Interview Billie Rubin

© Sandra Elettrico

Manche kennen die Wahl-Münchnerin als „Ute Hacker“, ihr Krimi-Pseudonym allerdings lautet „Billie Rubin“.

Warum ihre Charlotte „Charly“ Braun-Reihe in Nürnberg spielt, wie sie und die Figur dieser Personenschützerin überhaupt zusammenfanden und was sie bei den Recherchen zum 4. Band „Böse Barden“ (erschienen im Juni 2018) erlebt und gelernt hat, erzählt die Autorin im Interview mit Krimi-Forum.de.

Zu Beginn drei Fragen. Alle haben mit Ihnen bzw. Ihren Werken zu tun.
Was ziehen Sie vor und warum?

a) Deutschland oder England?

Sehr schwere Frage! Ich liebe England, das heißt, natürlich liebe ich das Vereinigte Königreich. Meinen diesjährigen Urlaub habe ich in Wales verbracht. Tolle Landschaft, traumhafte Gärten, wunderschöne Häuser! Sehr inspirierend! Kein Wunder, dass es so viele gute Krimis von dort gibt – sowohl Bücher als auch Serien.

Ich finde die Briten viel entspannter als die Deutschen – was aber natürlich auch daran liegen kann, dass man beim Aufenthalt dort meist selbst entspannt ist. Ob das im Alltag anhält, wäre die große Frage.

Unterm Strich fühle ich mich in Deutschland sehr wohl und werde deshalb hierbleiben.

b) München oder Nürnberg?

Eindeutig München. Ich lebe seit über 40 Jahren hier, habe hier den größten Teil meines Freundeskreises, kurz: Es ist meine Heimat.

**Zu bearbeitende Aufgabe:** Schreiben Sie das Interview mit Billie Rubin ab dem Satz „kurz: Es ist meine Heimat.“ weiter. Die nachstehenden Zeilen werden hierfür nicht benötigt.

**Verfügbare Daten:**
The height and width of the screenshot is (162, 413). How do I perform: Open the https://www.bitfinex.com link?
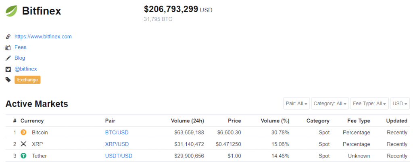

**Schriftliche Antwort:**
Dank der Recherchen für die Krimis habe ich aber Nürnberg wieder neu entdeckt. Dort leben möchte ich aber nicht, zumindest derzeit nicht.

c) Polizeidienst oder private Sicherheitsbranche?

Polizeidienst. Als Teenager wollte ich sogar zur Polizei, da gab’s aber leider einen Aufnahmestopp. Jetzt schreibe ich eben drüber.


Im Zentrum Ihres aktuellen Romans „Böse Barden“ steht (zum vierten Mal) Personenschützerin Charlotte »Charly« Braun.
Wann und warum trat sie in Ihr Leben?

Charly begleitet mich schon sehr lange. Wie lange genau, kann ich nicht sagen, aber es sind mindestens fünfzehn Jahre. Eines Tages war sie da und mir war sofort klar, dass sie zur Serienfigur taugt. Jahrelang existierte sie nur als Phantom in meinem Kopf, weil andere Projekte wichtiger waren, aber dann kam die Anfrage, einen Nürnberg-Krimi zu schreiben, und sie bekam ihre Chance. Es hat dann trotzdem noch einige Jahre gedauert, bis der erste Krimi mit ihr entstand, denn aus dem ersten Krimi-Projekt wurde nichts.

Charly hat ja schon einiges hinter sich – die Witwe eines Polizisten war ursprünglich selbst als Kommissarin tätig, bevor sie sich aus Mobbinggründen für einen anderen Berufsweg entschied.
Haben Sie Ihr aus dramaturgischen Gründen dieses Schicksal angedeihen lassen oder basiert das auf Erkenntnissen durch persönliche Recherchen?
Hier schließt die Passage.